What does all this mean for individual investors? I draw a few conclusions. First, I see this as another reason to steer clear of trading individual stocks and to instead choose index funds. That can insulate you from agonizing decisions, like Jane’s challenge with her Moderna shares.

For better or worse, index funds that own Moderna stock right now aren’t giving it any thought; they’re simply holding it. Over the long term, that might help or it might hurt. But according to multiple studies, on average it seems to help. That is, it helps to remove the human element.

This research helps illustrate why. Investing is a psychological minefield. If even the most sophisticated fund managers—those running half-billion-dollar accounts for pensions and endowments—are susceptible to the challenges outlined above, then no one is immune. When you own an index fund, on the other hand, you can sidestep a large part of that minefield. But what if you already own some individual stocks? Then what? I see a number of useful lessons.
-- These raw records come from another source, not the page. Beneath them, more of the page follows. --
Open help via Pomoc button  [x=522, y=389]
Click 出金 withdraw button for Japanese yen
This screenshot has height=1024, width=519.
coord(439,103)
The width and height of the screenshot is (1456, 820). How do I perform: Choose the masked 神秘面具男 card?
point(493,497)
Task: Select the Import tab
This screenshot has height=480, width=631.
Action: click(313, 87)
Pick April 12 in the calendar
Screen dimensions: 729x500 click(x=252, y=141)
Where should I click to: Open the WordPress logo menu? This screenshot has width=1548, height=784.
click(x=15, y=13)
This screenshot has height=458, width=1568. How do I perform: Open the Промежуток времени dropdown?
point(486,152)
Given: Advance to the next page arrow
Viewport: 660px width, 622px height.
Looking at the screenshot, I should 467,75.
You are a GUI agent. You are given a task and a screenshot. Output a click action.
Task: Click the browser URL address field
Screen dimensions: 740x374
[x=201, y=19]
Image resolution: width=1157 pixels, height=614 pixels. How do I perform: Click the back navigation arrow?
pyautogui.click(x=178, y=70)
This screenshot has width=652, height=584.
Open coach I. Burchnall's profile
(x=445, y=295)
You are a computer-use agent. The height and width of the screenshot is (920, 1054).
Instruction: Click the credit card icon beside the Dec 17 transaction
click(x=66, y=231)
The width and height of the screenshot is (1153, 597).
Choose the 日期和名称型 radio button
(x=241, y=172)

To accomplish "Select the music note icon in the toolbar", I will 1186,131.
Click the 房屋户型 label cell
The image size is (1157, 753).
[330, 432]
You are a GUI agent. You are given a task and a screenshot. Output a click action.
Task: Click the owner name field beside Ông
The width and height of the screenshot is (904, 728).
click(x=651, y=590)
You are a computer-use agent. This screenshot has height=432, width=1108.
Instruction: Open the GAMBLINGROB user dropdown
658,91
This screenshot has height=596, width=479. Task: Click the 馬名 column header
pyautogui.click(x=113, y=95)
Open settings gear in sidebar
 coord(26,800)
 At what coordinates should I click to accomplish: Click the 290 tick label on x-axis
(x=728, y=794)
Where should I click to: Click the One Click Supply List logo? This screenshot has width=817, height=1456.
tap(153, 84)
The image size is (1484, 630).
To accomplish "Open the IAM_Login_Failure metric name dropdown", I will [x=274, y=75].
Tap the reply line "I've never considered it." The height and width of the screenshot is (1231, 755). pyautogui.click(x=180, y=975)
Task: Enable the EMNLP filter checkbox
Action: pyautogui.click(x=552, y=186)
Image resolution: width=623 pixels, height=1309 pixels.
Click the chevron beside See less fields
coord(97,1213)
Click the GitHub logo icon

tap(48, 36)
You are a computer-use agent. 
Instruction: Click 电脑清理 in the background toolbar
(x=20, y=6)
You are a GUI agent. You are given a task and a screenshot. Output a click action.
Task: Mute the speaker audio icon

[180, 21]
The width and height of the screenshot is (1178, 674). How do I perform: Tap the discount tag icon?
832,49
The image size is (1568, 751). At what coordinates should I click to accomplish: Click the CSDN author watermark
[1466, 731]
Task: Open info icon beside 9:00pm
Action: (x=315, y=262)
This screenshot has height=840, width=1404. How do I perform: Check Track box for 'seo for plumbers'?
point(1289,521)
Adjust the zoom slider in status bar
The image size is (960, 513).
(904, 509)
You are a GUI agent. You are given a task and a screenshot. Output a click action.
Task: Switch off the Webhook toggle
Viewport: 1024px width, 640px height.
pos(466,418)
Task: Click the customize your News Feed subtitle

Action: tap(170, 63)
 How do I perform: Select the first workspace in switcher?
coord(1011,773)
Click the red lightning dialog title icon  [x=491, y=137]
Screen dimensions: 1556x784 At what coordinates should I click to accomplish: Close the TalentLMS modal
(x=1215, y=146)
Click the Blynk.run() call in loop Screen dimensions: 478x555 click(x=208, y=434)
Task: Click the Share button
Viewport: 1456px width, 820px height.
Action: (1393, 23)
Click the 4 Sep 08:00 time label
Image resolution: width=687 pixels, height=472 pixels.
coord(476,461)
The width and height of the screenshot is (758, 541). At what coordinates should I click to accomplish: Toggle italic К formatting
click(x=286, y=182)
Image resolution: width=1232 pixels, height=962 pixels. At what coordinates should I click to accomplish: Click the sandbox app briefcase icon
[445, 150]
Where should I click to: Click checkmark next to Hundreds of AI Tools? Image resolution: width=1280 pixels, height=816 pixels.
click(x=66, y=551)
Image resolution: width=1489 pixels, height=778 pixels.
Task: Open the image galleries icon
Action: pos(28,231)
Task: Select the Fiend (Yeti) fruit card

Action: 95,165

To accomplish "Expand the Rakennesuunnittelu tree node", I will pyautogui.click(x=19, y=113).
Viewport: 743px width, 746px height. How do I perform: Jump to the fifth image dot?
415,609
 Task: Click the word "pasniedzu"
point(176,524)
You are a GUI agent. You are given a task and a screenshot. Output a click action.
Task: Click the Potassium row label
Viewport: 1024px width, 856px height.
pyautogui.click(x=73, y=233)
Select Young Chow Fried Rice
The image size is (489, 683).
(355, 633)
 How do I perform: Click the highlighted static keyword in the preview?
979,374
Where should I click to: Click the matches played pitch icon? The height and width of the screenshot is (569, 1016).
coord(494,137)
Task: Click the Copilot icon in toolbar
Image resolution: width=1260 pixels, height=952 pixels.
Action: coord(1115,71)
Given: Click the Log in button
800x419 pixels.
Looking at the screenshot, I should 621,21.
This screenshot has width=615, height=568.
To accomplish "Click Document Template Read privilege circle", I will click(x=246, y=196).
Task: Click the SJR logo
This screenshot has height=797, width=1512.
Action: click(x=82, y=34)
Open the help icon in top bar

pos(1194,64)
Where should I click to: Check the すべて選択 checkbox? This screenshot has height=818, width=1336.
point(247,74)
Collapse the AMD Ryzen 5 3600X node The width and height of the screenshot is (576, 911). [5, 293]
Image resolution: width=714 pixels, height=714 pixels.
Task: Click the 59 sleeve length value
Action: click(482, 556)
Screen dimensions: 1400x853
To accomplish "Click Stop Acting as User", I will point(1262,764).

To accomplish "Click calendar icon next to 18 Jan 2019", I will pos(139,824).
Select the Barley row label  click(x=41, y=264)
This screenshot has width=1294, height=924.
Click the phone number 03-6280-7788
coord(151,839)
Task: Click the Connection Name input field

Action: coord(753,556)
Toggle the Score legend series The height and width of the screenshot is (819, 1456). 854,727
First, treat selling with as much deliberation as buying. This seems like it ought to be obvious. But as the authors point out, investors put more effort into buying than selling because buying is inherently more enjoyable. The hunt for new ideas is a discovery process, and it’s interesting. Selling, on the other hand, tends to be viewed as more of a housekeeping chore—to raise cash for a withdrawal, to reallocate to a new idea, or to rebalance a portfolio.

Second, map out a plan with decision rules for selling shares. That can help you avoid reacting to anecdotes, snippets of news or recent performance. You could, for example, employ a dollar-cost averaging approach to sales. Instead of trying to make judgments about where a stock is going, simply make a schedule to sell incrementally and mechanistically.

Third, consider how each stock fits into your overall portfolio. If it’s a large position that ends up distorting your portfolio’s overall balance and that you’re thinking of selling, that’s worth more of your attention than a small holding. A small holding won’t hurt much if it underperforms—but it might help a lot if it outperforms, as explained below.

Finally, and maybe most counterintuitively, don’t cavalierly sell small positions just because of their modest size. One of the key ways you can go wrong when you sell a stock is to sell a winner prematurely. Imagine, for example, if you’d sold a small position in Apple or Amazon five years ago. In both cases, recent performance had been strong, and they might have looked overpriced. And yet they went on to deliver such strong results that even a small holding could have made a big difference to your results.

If all of this sounds like a lot of work, I agree. I think that helps explain the study’s core finding, that investors tend to give short shrift to selling decisions. It isn’t that people can’t sell well. It’s just exhausting. But if you venture down that road, I hope the above guidelines are of some help.